### PAGE EXCERPT

Skip to main content

Parse source code into a queryable graph of functions, classes, calls, and semantic annotations

Project description

Trailmark

CI Mutation Testing

Parse source code into queryable graphs of functions, classes, calls, and semantic annotations for security analysis.

Trailmark uses tree-sitter for language-agnostic AST parsing and rustworkx for high-performance graph traversal. The long-term vision is to combine this graph with mutation testing and coverage-guided fuzzing to identify gaps between assumptions and test coverage that are reachable from user input.

How It Works

Trailmark operates in three phases: parse, index, and query.

flowchart TD
    A["Source Files"] --> B["tree-sitter Parser"]
    B --> C["CodeGraph (nodes + edges)"]
    C --> D["rustworkx GraphStore"]
    D --> E["QueryEngine"]
    E --> F["JSON / Summary / Hotspots"]

    classDef src fill:#007bff26,stroke:#007bff,color:#007bff
    classDef parse fill:#28a74526,stroke:#28a745,color:#28a745
    classDef data fill:#6f42c126,stroke:#6f42c1,color:#6f42c1
    classDef query fill:#ffc10726,stroke:#e6a817,color:#e6a817

    class A src
    class B parse
    class C,D data
    class E,F query

1. Parse

A language-specific parser walks the directory, parses each file into a tree-sitter AST, and extracts:

  • Nodes — functions, methods, classes, structs, interfaces, traits, enums, modules, namespaces
  • Edges — calls, inheritance, implementation, containment, imports
  • Metadata — type annotations, cyclomatic complexity, branches, docstrings, exception types

Supported Languages

Language Extensions Key constructs
Python .py functions, classes, methods
JavaScript .js, .jsx, .mjs, .cjs functions, classes, arrow functions
TypeScript .ts, .tsx functions, classes, interfaces, enums
PHP .php functions, classes, interfaces, traits
Ruby .rb methods, classes, modules
C .c, .h functions, structs, enums
C++ .cpp, .hpp, .cc, .hh, .cxx, .hxx functions, classes, structs, namespaces
C# .cs methods, classes, interfaces, structs, enums, namespaces
Java .java methods, classes, interfaces, enums
Go .go functions, methods, structs, interfaces
Rust .rs functions, structs, traits, enums, impl blocks
Solidity .sol contracts, interfaces, libraries, functions, modifiers, structs, enums
Cairo .cairo functions, traits, structs, enums, impl blocks, StarkNet contracts
Circom .circom templates, functions, signals, components
Haskell .hs functions, data types, type classes, instances
Erlang .erl functions, records, behaviours, modules
Miden Assembly .masm procedures, entrypoints, constants, invocations
Swift .swift functions, classes, structs, enums, protocols, extensions
Objective-C .m, .mm, .h C functions, classes, methods (selector-based naming)

######
### SOURCE DATA

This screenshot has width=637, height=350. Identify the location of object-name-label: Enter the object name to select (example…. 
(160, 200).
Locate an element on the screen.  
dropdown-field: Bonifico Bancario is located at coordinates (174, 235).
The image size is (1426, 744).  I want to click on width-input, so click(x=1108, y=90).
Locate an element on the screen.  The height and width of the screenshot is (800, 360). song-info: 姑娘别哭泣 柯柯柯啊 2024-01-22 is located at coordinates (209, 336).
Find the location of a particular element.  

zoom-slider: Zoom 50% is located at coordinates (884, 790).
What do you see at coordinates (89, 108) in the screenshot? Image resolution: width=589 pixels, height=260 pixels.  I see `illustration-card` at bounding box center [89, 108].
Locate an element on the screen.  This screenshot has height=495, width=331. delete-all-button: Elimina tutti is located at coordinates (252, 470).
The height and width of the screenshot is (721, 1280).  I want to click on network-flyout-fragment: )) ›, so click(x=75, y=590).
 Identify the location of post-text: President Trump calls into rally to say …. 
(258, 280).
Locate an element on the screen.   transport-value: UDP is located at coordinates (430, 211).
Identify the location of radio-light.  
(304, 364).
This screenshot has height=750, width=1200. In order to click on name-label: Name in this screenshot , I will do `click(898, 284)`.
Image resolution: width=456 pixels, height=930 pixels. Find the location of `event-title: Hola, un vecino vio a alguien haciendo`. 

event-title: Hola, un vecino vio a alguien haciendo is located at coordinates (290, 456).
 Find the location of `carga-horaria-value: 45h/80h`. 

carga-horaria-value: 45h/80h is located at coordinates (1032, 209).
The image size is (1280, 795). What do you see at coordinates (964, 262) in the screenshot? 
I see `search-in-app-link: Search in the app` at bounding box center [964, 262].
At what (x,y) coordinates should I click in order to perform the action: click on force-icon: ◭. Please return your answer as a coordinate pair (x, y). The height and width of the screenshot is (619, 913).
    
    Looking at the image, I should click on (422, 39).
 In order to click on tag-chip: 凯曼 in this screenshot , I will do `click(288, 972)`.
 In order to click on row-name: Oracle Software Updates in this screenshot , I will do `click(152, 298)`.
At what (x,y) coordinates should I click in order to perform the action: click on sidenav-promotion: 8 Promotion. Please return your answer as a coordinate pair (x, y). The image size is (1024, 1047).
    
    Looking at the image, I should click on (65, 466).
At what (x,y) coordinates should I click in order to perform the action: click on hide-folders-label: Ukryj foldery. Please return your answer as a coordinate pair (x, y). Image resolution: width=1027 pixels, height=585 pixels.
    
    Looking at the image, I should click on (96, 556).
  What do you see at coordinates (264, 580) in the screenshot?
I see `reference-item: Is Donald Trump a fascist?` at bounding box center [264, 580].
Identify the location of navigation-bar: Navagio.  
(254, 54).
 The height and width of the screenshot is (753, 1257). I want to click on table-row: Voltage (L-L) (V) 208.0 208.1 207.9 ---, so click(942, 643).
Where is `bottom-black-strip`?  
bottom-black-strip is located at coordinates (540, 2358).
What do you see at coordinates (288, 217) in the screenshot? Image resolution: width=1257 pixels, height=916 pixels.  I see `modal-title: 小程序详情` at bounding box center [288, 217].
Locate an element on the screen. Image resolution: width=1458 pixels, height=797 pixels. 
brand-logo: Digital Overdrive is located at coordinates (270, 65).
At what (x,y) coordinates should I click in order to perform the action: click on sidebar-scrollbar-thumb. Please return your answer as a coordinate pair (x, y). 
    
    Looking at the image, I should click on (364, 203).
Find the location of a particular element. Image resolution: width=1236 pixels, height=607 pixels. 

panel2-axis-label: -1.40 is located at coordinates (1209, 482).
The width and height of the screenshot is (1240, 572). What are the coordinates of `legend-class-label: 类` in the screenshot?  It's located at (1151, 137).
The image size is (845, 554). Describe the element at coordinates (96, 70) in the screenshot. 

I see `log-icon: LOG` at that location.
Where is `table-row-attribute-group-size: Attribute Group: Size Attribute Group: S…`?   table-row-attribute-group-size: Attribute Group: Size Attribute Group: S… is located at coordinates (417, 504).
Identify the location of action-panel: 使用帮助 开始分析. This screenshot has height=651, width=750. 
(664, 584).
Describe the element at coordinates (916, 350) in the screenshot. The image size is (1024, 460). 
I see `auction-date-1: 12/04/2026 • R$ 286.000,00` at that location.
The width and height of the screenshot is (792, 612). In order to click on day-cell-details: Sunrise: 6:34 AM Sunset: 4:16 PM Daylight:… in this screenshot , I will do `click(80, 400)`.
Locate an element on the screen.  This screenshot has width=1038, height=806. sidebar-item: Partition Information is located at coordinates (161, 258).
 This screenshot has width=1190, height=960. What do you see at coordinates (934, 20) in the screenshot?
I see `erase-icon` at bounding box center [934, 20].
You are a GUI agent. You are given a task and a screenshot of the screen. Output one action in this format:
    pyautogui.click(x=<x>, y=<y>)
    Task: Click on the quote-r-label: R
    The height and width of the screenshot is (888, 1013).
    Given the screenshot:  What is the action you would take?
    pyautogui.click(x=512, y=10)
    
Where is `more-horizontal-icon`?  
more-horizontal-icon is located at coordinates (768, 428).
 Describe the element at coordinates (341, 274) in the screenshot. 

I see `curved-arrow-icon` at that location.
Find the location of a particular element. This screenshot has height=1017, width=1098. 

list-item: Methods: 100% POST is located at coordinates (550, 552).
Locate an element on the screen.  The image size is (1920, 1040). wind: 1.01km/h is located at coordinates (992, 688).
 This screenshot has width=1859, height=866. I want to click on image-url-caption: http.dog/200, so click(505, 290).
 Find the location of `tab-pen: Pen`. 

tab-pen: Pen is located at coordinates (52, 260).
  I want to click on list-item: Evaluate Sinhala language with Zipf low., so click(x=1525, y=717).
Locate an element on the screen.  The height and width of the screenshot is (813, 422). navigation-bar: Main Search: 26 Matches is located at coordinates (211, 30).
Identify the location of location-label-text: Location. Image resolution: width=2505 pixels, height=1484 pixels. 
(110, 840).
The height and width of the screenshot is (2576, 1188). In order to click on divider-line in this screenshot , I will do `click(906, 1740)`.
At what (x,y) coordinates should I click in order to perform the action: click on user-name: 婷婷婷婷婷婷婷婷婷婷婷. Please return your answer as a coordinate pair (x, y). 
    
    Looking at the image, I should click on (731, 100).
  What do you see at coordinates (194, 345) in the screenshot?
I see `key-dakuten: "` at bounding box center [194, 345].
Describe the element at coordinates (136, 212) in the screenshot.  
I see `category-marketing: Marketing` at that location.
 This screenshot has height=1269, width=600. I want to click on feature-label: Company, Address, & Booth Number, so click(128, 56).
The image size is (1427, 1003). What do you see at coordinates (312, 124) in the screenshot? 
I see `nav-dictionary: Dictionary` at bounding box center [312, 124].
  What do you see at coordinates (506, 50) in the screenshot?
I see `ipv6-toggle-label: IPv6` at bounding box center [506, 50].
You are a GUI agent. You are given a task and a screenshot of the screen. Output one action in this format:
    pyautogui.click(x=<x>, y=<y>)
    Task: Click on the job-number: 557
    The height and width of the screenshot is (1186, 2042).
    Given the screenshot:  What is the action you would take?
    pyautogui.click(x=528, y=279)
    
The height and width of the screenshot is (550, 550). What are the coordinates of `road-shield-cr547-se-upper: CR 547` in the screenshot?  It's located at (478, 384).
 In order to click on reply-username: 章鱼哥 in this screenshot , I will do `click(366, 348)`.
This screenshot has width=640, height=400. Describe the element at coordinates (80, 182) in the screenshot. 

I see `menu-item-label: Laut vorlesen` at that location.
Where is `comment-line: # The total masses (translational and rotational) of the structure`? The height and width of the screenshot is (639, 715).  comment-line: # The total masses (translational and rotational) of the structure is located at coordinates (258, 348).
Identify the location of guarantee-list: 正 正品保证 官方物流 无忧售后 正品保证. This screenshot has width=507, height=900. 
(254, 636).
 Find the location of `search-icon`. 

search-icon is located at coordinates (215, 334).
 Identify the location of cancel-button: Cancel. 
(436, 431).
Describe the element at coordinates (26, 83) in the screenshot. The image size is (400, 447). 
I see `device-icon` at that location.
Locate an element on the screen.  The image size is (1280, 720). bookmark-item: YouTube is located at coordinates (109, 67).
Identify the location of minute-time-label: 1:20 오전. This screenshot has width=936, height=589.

######

*USING THE INFORMATION:*
a. Answer these questions using the Trailmark project page above:
(i) Which library does Trailmark use for high-performance graph traversal?
(ii) What are the three phases in which Trailmark operates?
(iii) Which file extension is listed for Miden Assembly?
b. Repeat word for word the passage of the Trailmark project page that begins at the words "Trailmark uses tree-sitter" and stops after "from user input.".

*WRITTEN RESPONSES:*
a.
(i) rustworkx
(ii) Parse, index, and query.
(iii) .masm

b.
Trailmark uses tree-sitter for language-agnostic AST parsing and rustworkx for high-performance graph traversal. The long-term vision is to combine this graph with mutation testing and coverage-guided fuzzing to identify gaps between assumptions and test coverage that are reachable from user input.